* _Data supplied_
+ + + + +
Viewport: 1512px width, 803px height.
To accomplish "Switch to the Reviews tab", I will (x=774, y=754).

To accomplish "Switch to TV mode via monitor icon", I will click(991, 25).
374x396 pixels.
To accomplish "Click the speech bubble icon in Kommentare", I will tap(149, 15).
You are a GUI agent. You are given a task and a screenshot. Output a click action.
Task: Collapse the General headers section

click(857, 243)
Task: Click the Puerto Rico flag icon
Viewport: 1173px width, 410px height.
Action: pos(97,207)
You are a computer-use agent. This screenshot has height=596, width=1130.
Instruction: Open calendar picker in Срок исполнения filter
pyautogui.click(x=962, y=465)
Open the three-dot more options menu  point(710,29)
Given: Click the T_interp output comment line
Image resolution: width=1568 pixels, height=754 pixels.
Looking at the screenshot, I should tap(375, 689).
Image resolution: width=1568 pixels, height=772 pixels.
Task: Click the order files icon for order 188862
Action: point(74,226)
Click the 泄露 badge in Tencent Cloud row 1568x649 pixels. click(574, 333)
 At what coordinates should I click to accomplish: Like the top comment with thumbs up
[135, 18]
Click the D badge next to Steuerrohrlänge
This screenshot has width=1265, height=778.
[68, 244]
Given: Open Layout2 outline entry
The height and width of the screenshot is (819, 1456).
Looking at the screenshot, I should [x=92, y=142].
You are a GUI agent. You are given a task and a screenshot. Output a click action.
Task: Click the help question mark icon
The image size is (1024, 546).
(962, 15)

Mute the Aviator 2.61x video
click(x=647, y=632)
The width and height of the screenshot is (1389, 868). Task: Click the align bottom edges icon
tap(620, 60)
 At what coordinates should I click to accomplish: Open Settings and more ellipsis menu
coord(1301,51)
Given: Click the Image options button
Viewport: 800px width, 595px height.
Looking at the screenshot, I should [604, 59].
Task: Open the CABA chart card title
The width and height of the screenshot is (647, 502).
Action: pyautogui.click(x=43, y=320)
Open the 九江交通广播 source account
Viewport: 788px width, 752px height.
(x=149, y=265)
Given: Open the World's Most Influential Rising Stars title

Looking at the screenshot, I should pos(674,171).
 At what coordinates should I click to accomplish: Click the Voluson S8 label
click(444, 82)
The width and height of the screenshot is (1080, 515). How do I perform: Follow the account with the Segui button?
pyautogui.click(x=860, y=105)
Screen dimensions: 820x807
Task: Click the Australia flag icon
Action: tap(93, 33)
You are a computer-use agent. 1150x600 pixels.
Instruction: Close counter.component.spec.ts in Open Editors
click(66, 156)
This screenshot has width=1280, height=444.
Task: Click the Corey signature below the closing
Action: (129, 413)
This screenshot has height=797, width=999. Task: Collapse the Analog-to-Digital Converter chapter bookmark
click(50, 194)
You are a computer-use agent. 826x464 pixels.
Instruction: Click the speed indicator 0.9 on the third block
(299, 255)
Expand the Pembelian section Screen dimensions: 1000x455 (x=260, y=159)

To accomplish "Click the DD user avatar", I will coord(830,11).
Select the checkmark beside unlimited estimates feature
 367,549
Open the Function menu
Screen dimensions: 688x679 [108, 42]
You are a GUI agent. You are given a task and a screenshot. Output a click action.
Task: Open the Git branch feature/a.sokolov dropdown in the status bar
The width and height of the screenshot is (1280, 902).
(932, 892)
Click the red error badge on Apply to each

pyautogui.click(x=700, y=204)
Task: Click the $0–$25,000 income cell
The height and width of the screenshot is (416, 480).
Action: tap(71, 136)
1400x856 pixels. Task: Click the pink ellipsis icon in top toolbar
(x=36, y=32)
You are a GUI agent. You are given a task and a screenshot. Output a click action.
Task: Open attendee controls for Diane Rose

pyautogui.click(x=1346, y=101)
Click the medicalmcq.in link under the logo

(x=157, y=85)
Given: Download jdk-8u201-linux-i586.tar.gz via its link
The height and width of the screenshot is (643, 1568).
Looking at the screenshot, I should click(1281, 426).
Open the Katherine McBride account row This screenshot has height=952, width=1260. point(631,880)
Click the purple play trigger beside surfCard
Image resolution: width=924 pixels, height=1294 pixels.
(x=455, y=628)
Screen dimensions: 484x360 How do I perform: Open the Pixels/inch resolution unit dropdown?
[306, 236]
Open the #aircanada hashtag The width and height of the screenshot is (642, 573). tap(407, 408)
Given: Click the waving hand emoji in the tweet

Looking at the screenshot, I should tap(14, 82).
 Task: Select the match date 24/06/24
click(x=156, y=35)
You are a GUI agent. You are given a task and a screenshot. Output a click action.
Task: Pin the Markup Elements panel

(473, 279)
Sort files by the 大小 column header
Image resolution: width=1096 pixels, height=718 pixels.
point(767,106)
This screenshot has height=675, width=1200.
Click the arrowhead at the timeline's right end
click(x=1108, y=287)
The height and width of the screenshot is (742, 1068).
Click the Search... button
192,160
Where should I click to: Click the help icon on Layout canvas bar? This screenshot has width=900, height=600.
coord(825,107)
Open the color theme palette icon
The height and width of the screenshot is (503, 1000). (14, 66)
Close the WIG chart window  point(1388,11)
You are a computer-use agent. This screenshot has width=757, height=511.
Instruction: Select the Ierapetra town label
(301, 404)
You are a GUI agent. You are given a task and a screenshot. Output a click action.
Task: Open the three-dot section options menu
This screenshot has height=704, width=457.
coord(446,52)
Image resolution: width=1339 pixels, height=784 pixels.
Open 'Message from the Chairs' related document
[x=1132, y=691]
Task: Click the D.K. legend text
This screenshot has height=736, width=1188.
+ + + + +
* _Work item_
What are the lines from the one with "Task: Open the three-dot section options menu" through the end of the entries? Give them again exactly, both end lines included.

* _Your response_
Task: Open the three-dot section options menu
This screenshot has height=704, width=457.
coord(446,52)
Image resolution: width=1339 pixels, height=784 pixels.
Open 'Message from the Chairs' related document
[x=1132, y=691]
Task: Click the D.K. legend text
This screenshot has height=736, width=1188.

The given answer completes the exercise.